The traffic was like glue. It took us nearly thirty minutes to get downtown. New York was softening under the snow. A white Christmas: how happy everyone was going to be. My apartment was on the second floor; I would have to carry her. I waited for a neighbor to come through the door and asked him to hold it open, guided Liz out of the cab, and lifted her into my arms.

“Wow,” my neighbor said. “She doesn’t look too good.”

He followed us to my apartment door, took the key from my pocket, and opened that as well. “Do you want me to call 911?” he asked.

“It’s okay, I’ve got this. She had a little too much to drink is all.”

He winked despicably. “Don’t do anything I wouldn’t do.”

I got her out of her coat and carried her into the bedroom. As I lay her on my bed, she opened her eyes and turned her face toward the window.

“It’s snowing,” she said, as if this were the most amazing thing in the world.
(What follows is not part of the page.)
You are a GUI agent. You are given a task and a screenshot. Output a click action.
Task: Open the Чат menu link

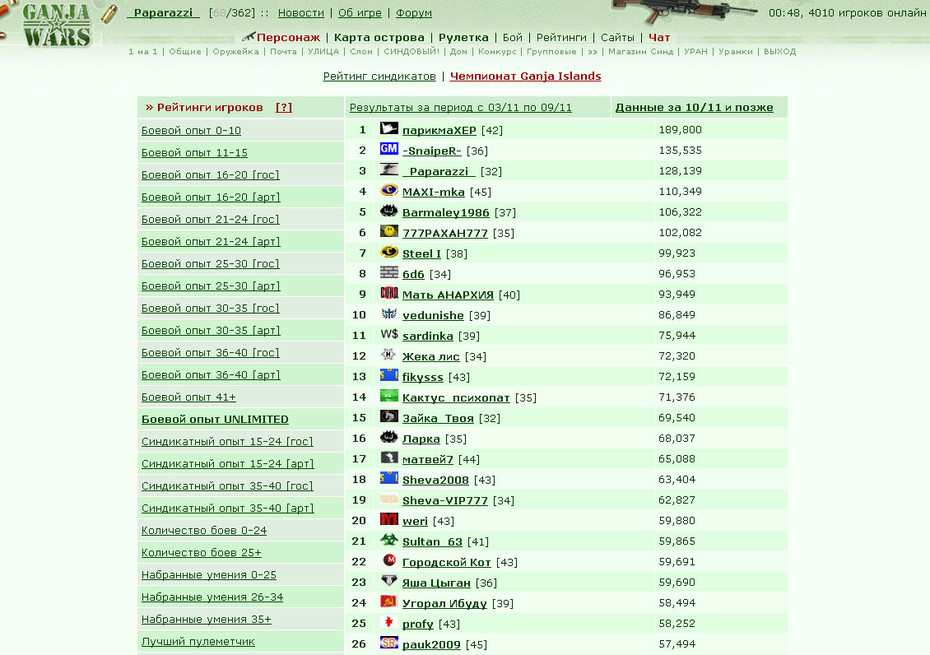(659, 37)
She closed them again. I removed her glasses and shoes, draped a blanket over her, and doused the lights. There was an overstuffed chair close to the window where I liked to read. I sat down and waited in the dark to see what would happen next.

Sometime later, I awoke. I looked at my watch: it was nearly two A.M. I went to Liz and placed my palm to her forehead. She felt cool, and I believed that the worst had passed.

Her eyes opened. She looked around cautiously, as if she wasn’t quite sure where she was.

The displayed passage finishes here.